Statistics released for week four of the season — Oct. 28-Nov. 3 — show one person died from “influenza-associated deaths” during those seven days. The state office did not tell us where the patient was from. Also, there were six people hospitalized for treatment of flu-related illnesses last week; the season total stands at 16. The state identified flu activity as “sporadic” at this time as does a flu-tracker map from the Centers for Disease Control and Prevention (see below). The summary was posted on Friday, Nov. 9. Georgia is part of the CDC’s region four and the agency shows both Influenza A and Influenza B are active.
There is an additional focus on fighting the flu this season following a devastating 2017-18 season in Georgia that claimed 151 lives, including four youth, and hospitalized another 3,139. As many as 175 flu outbreaks were charted by the state last season. Recent seasonal statistics show:
2016-17: Nine deaths, 1,484 hospitalized, 37 outbreaks.
2015-16: Seven deaths, 592 hospitalized, three outbreaks.
2014-15: 28 deaths, 1,460 hospitalized, 34 outbreaks.

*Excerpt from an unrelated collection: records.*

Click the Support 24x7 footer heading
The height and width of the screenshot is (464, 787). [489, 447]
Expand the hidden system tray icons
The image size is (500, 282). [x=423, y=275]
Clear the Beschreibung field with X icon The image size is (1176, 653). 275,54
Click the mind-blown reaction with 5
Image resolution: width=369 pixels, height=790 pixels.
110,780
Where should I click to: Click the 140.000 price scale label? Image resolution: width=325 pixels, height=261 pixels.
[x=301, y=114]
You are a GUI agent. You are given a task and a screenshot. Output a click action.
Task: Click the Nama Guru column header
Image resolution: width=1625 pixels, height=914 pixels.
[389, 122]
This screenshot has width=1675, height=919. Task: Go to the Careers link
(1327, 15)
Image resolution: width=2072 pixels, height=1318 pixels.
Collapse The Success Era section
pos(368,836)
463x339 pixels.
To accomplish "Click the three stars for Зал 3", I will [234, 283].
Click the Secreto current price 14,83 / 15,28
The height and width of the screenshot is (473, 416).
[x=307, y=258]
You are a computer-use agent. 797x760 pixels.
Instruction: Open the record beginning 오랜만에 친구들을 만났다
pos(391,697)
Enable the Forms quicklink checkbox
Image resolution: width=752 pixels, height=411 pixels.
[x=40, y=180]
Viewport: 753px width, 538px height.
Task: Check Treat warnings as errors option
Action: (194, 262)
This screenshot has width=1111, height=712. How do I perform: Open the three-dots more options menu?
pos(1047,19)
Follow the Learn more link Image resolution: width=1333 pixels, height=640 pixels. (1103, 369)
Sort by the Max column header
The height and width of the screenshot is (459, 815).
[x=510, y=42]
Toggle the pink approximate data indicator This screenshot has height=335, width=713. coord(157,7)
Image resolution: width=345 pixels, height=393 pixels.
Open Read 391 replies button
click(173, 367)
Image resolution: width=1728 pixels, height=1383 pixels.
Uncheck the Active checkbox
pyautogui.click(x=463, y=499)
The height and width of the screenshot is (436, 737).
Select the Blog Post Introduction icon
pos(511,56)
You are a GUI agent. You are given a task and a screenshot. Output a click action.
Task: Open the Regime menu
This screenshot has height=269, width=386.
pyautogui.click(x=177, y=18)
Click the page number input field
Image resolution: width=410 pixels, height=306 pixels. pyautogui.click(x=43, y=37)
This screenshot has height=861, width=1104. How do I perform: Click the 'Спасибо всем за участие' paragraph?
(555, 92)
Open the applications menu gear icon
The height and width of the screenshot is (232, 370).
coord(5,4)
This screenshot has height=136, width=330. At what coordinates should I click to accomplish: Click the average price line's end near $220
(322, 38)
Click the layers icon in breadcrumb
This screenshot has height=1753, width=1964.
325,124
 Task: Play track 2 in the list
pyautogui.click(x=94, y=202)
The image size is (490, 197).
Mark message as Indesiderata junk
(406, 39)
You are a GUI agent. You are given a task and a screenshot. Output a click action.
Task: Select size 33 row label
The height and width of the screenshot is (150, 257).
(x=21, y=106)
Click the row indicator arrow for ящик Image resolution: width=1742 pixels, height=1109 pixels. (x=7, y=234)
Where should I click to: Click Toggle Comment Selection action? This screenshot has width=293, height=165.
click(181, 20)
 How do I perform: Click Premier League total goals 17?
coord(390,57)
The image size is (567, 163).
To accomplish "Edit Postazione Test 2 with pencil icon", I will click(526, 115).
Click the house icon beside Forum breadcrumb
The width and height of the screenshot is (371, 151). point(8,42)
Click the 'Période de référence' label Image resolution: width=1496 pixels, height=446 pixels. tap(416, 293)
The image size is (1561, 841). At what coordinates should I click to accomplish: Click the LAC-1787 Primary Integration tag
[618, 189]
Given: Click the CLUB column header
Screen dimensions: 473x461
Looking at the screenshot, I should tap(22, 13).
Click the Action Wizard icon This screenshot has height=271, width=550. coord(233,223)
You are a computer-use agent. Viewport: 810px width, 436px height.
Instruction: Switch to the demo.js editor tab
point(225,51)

Public Health recommended tips to help fight the flu this season, which stretches into mid-May:
- Get the flu vaccine. Everyone six months old and over should get a flu vaccine every year before flu activity begins in their community. It takes about two weeks after vaccination for antibodies to develop in the body and provide protection against the flu, so it’s important to take preventive measures now.
- Avoid close contact with sick people.
- Wash your hands often with soap and water. If soap and water are not available, use an alcohol-based hand rub.
- Avoid touching your eyes, nose and mouth. Germs spread this way.
- Clean and disinfect surfaces and objects that may be contaminated with germs like the flu.
- If you do get sick and think you may have the flu, contact your health care provider right away. There are medications that can be used to treat flu but they are most effective when taken within 48 hours of the onset of flu symptoms.